I've always loved being behind the scenes, setting the stage for something amazing to happen. That takes various forms in my life, but one of my favorites is live production. Designing a set that's practical, beautiful, well-built, that supports and adds to a work is extremely satisfying. Starting a production with just a script and an idea, and watching it grow through hard work, skill and collaboration into a story that creates an emotional connection is a very special kind of artistic expression.

I've been a stagehand, a lighting board operator, a propsmistress, a lighting designer, a stage manager, an assistant director, a teacher, a student, and a few other things. I've enjoyed every hat I've worn in the stage world. Below are a few snapshots of some of the shows I'm grateful  to have been a part of.  

School Productions

Cinderella,   Fiddler On the Roof,    Bye Bye Birdie,   Hair,   Snow White,   Twelfth Night,    A Funny thing Happened on the Way to the Forum,    Beanie and the Bamboozling Book Machine,    Rumors,   Sound of Music,   Wiley And the Hairy Man,   1984,   Guys and Dolls,   The Breakfast Club

I was fortunate to attend a high school with  a thriving fine arts program - 3 plays a year, a 400 people in 6 choirs, 3 jazz bands, a marching band, an orchestra, and a musical variety show every year made for rich ways to be involved, high production standards, and high responsibility extra-curricular activities. I was involved in a lot of things, but my favorite of all was the plays, because we got to spend saturdays building sets and hanging lights. It was a gift to learn practical skills in reading design plans, using power tools, painting, and building with 30-50 of my closest friends. Eventually, I was also running those days, assigning groups and making sure they were on track with the skills and materials they needed.

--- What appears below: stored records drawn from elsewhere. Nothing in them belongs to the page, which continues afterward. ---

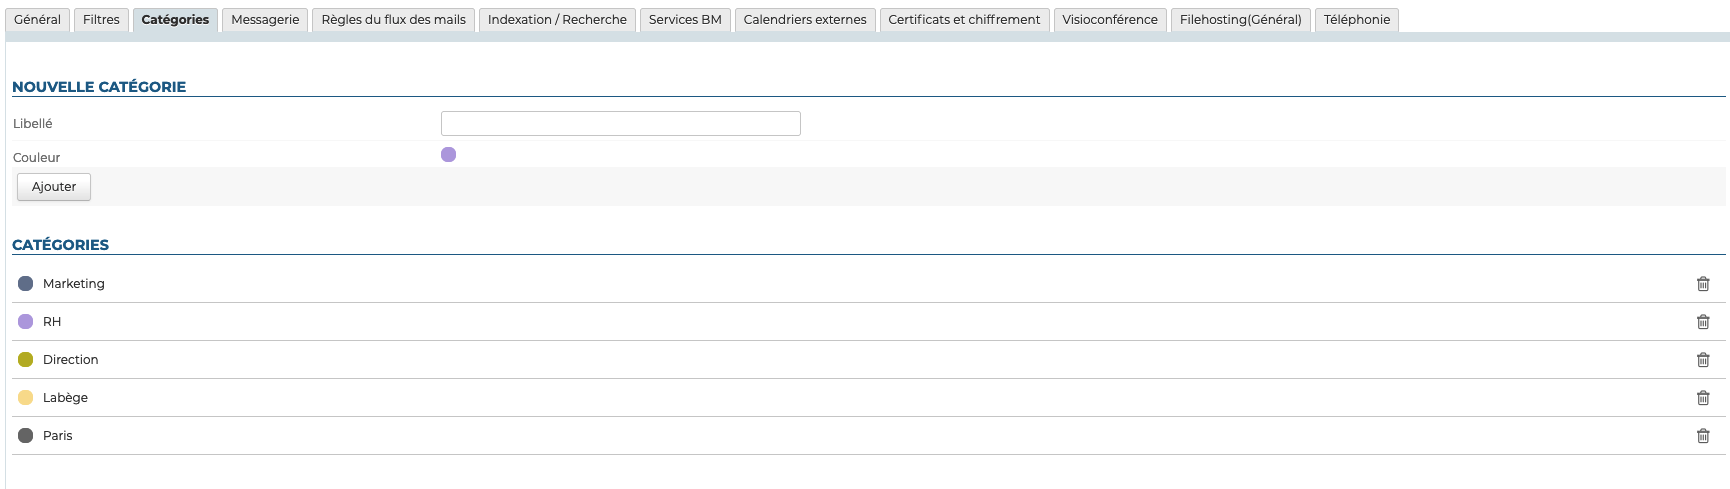Open the color picker for new category
The height and width of the screenshot is (489, 1730).
tap(448, 155)
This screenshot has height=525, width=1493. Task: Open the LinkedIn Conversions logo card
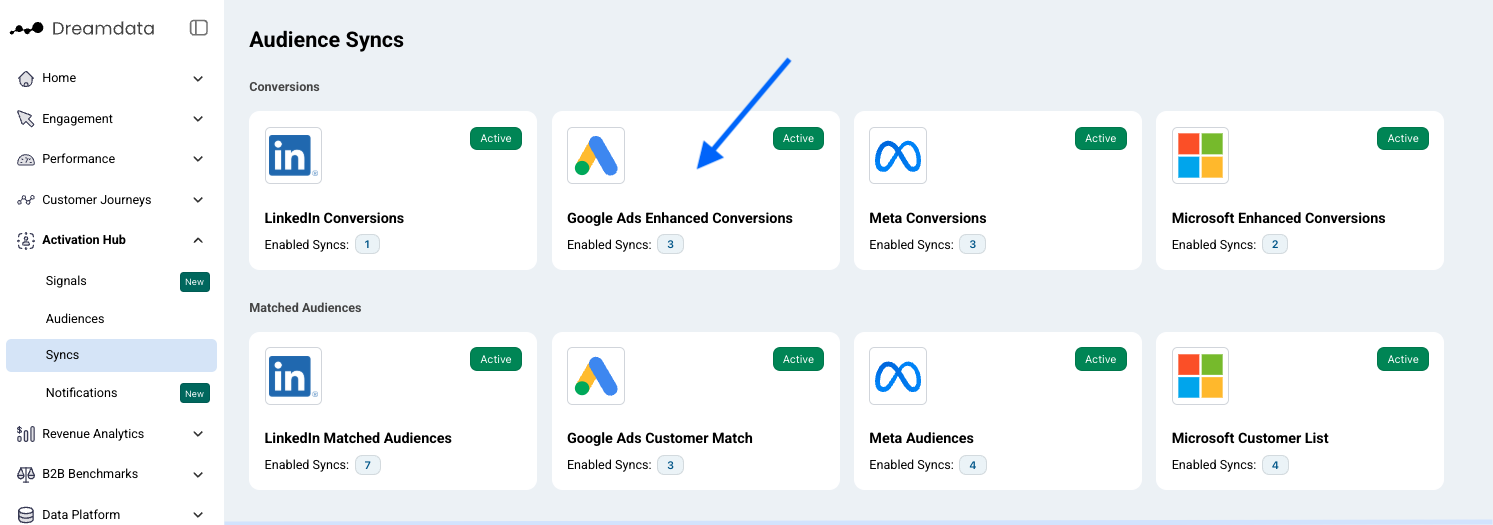[x=294, y=155]
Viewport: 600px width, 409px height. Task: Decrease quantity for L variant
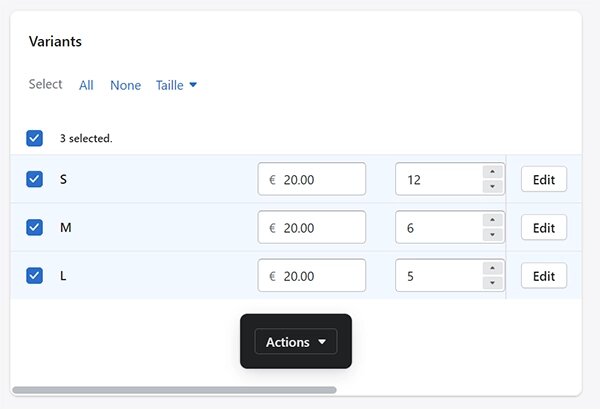coord(492,283)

Center Stage Theatre Company

My Fair Lady,   Footloose,   Jesus Christ Superstar,   Hot Mikado,   A Chorus Line

As far as my teenage self was concerned, the only bad thing about summer is that it meant no theater! After my sophomore year, I spent the summer on stage in "My Fair Lady" at a youth community theater.  As an older, more reliable cast-member I also ended up with the title 'propsmistress'. I was thrilled the next summer when the director asked me to be an Assistant Director for "Footloose".

Of course, as rehearsal shifted from a random studio into the performance space, I also started helping design and build the sets and lighting, and roped my friends into helping run the shows technically. I worked with the company every summer until I stopped coming home from college. 

 


Turkey in the Straw Productions

Some teenagers channel their youthful energy and rebellion into poor life choices. My friends decided that starting their own theater company would be good fun, so they could get more experience with smaller shows, bigger roles, and  trying their hand at directing. This is a group of wonderful artists, who at the time had very few practical production skills, and of course no money. The two shows I helped them with I learned how to build a set and design and run lights with zero budget. For the first, we got free cardboard from Home Depot and made do. The second one, I designed the set from scratch, and built it with two friends in an afternoon.

 

 

The Miser,    Rocketman

 


The Cherry Orchard,     The Bacchae,  Our Town 

Classes: Set Design, Set Construction, Lighting Design, Technical Direction, Sound Design, Costume Design, Directing, Acting

 

UW Drama

Once at university, I was much more serious about school and thus doing less theater that wasn't class-oriented. I still managed to do 3 productions, as props crew, a Sound board operator, and a media tech operator for a production that had interesting projection and live cameras going on. 

I learned so much from some of the most talented, driven artists I've ever met. Drama classes and shows were one of the highlights of my experience at UW.